# [Extracted information]
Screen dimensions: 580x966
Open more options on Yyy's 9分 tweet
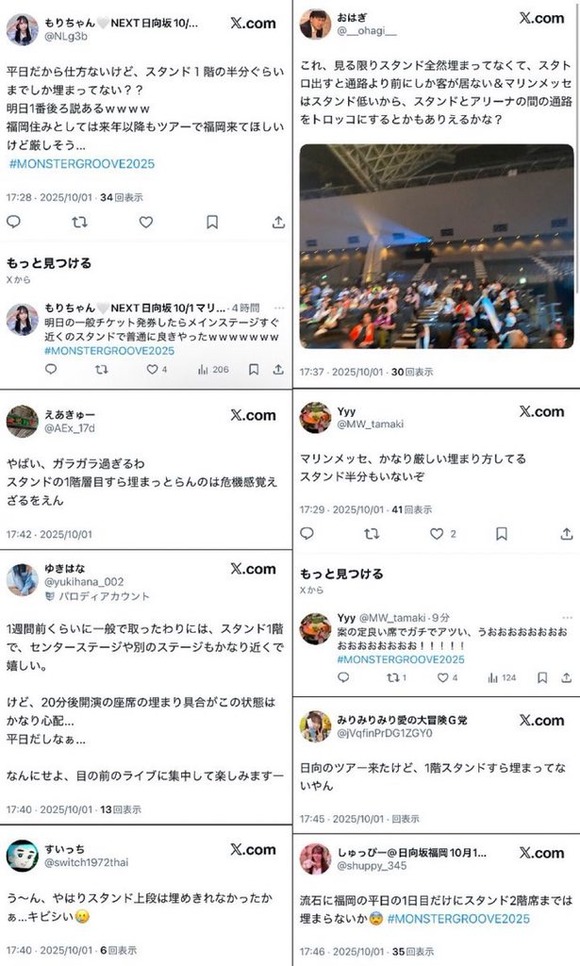567,617
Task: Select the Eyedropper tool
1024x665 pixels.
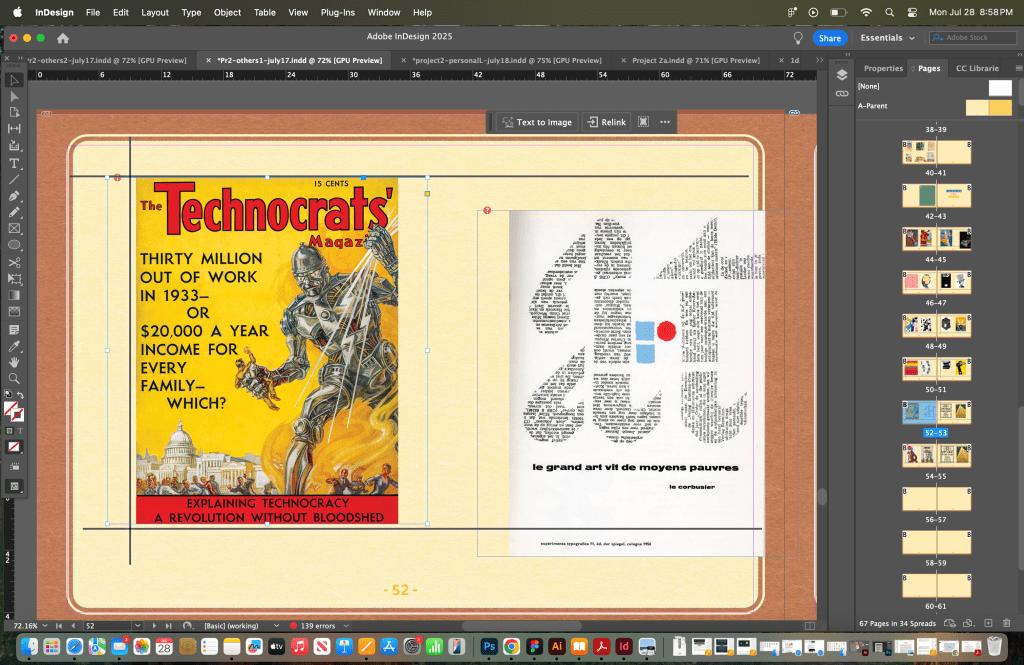Action: pyautogui.click(x=14, y=345)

# [Set problem]
Please revise the rows above by replacing "Select" with "Choose" and keeping everything else as it is. Omit the pictures from your answer.

# [In response]
Screen dimensions: 580x966
Open more options on Yyy's 9分 tweet
567,617
Task: Choose the Eyedropper tool
1024x665 pixels.
Action: pyautogui.click(x=14, y=345)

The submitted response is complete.